## What to work on
Repeat the lines beginning at the one with "Click the yellow pendulum ball" and running to the end of the material, keeping the first and last of them, exactly as they appear.

## Records supplied
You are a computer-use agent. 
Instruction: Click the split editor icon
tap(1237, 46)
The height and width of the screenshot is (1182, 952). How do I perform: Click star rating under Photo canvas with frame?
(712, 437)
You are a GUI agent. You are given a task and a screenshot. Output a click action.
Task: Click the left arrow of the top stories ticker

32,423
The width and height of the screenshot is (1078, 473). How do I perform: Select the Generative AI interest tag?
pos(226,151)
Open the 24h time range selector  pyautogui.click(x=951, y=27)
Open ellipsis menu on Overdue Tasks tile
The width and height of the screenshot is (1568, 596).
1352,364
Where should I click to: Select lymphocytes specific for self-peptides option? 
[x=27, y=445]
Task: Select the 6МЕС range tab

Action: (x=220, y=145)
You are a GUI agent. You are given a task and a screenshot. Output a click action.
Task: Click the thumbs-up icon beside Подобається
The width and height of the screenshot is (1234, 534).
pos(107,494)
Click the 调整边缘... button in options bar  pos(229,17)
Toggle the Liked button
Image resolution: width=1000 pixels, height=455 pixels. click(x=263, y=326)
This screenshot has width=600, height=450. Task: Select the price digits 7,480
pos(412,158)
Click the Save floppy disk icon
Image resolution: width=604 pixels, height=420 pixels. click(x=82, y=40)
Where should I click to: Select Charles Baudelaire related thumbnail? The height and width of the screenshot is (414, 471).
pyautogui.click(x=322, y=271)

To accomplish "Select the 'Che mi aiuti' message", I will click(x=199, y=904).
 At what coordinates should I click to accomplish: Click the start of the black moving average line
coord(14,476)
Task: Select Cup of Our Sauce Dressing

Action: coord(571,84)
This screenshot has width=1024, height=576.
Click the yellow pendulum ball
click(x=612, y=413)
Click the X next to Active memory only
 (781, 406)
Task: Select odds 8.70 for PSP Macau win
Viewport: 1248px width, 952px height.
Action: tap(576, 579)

## Response to the exercise
Click the yellow pendulum ball
click(x=612, y=413)
Click the X next to Active memory only
 (781, 406)
Task: Select odds 8.70 for PSP Macau win
Viewport: 1248px width, 952px height.
Action: tap(576, 579)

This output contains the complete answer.